- TEXT EXCERPT -
__________

Thursday, April 26, 2007

The God disunion: there is a place for faith in science, insists Winston

The God disunion: there is a place for faith in science, insists Winston, The Guardian, James Randerson, April 25, 2007 ...

[Left: Lord Winston: Lecture The Science Delusion, University of Dundee]

His nickname is Darwin's Rottweiler and he earned it - and a reputation that spans the globe - with his pugnacious defence of the theory of evolution. But Professor Richard Dawkins' strident views, and the way with which they are delivered, came under surprise attack yesterday from an equally eminent scientist, though one better known for his more avuncular style. Lord Winston condemned Prof Dawkins for what he called his "patronising" and "insulting" attitude to religious faith, and argued that he and others like him were in danger of damaging the public's trust in science. He particularly objected to Prof Dawkins' latest book, The God Delusion, which is an outright attack on religion. "I find the title of 'The God Delusion' rather insulting," said Lord Winston, "I have a huge respect for Richard Dawkins but I think it is very patronising to call a serious book about other peoples' views of the universe and everything a delusion. I don't think that is helpful and I think it portrays science in a bad light."

Lord Winston, an IVF pioneer well known as the presenter of science documentaries ... will argue for a more conciliatory approach to religion in a public lecture at the University of Dundee tonight. Entitled The Science Delusion, it is part of the university's Greatest Minds lecture series. "The reason I've called it the Science Delusion is because I think there is a body of scientific opinion from my scientific colleagues who seem to believe that science is the absolute truth and that religious and spiritual values are to be discounted," said Lord Winston. "Some people, both scientists and religious people, deal with uncertainty by being certain. That is dangerous in the fundamentalists and it is dangerous in the fundamentalist scientists."

Lord Winston, who is a practising Jew, said the tone adopted by Prof Dawkins and others was counterproductive. "Unfortunately the neo-Darwinists, and I don't just mean Dawkins, I mean [the philosopher] Daniel Dennett in particular and [neuroscientist] Steven Pinker are extremely arrogant. I think scientific arrogance really does give a great degree of distrust. I think people begin to think that scientists like to believe that they can run the universe. He added: "I have a huge admiration for Richard Dawkins. But I'm not sure that his way of approaching his view of the universe is wise. Dawkins is not an arrogant man, but I think he does portray certainty in a way that sometimes sounds arrogant".

__________

- DATA EXCERPT -
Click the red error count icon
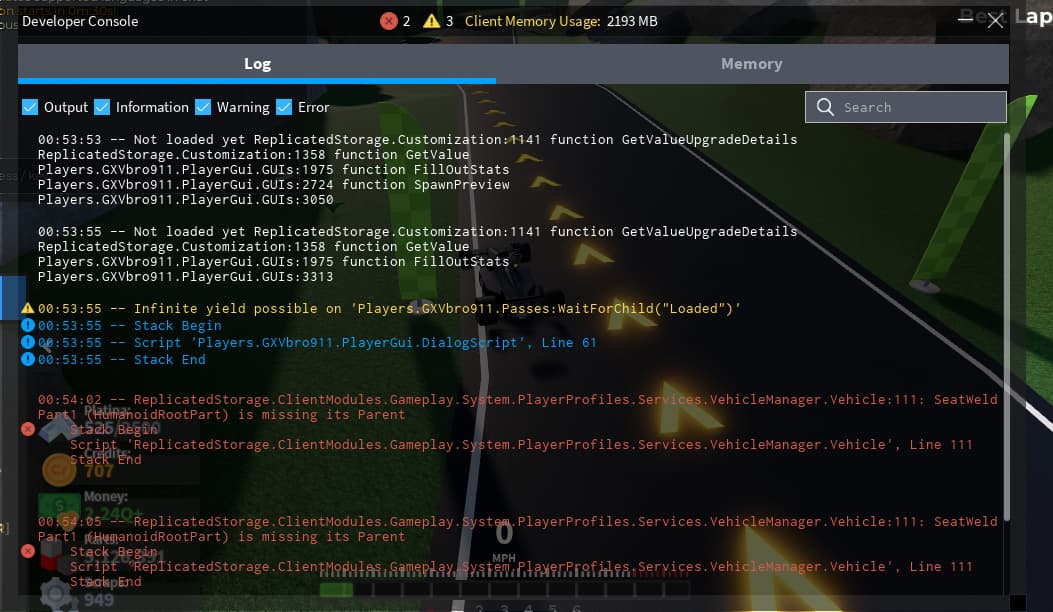Screen dimensions: 1053x612 [388, 21]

__________

- WORK INSTRUCTIONS -
1. Answer these questions about the article on Lord Winston and Dawkins:
(a) What nickname does Professor Richard Dawkins have?
(b) Which university's lecture series includes Lord Winston's talk?
(c) What faith does Lord Winston practise?
2. Swap "faith" for "belief" and write out the article on Lord Winston and Dawkins, everything from "Thursday, April 26, 2007" down to "25, 2007 ...".
3. Extend the article on Lord Winston and Dawkins, picking up after its final sentence.
The data have no connection to the article on Lord Winston and Dawkins.

- EXERCISE RESPONSES -
1.
(a) Darwin's Rottweiler
(b) The University of Dundee (its Greatest Minds lecture series)
(c) He is a practising Jew.

2.
Thursday, April 26, 2007

The God disunion: there is a place for belief in science, insists Winston

The God disunion: there is a place for belief in science, insists Winston, The Guardian, James Randerson, April 25, 2007 ...

3.
Prof Dawkins declined to comment on Lord Winston's criticisms until he had seen the full text of the lecture. However, Prof Dennett at Tufts University in the US, said, the dangers of religion had been "swept under the rug" for centuries and needed to be exposed. "[I] think it is time to risk offence and not mince words. Let's find out just how good, or bad, religion actually is," he said. The philosopher AC Grayling at Birkbeck College, London, dismissed Lord Winston's arguments as "tiresome guff". "Belief in supernatural entities in the universe ... is false, and in the light of increasing scientific knowledge about nature has definitely come to be delusional," he said. ... [Lord Winston's criticism of hardline atheist Darwinists like Dawkins, Pinker and Dennett is welcome, and indeed is correct "that he and others like him were in danger of damaging the public's trust in science" (since the vast majority of the public are theists).

However if he was a consistent "practising Jew," Prof. Winston would accept that there is a God and He has supernaturally intervened in human history, including appearing to "Moses ... Aaron, Nadab and Abihu, and seventy of the elders of Israel" (see `tagline' quote).

This is the dilemma that theists like Winston have in modern science, which is overwhelming dominated by atheist/agnostics. If they affirm that God is real and has in fact intervened supernaturally in human history, then they are also affirming that the twin metaphysical pillars of modern science: materialism (i.e. "that the only thing that can truly be said to exist is matter") and naturalism (i.e. "nature is all there is, and all things supernatural ... do not exist") are false.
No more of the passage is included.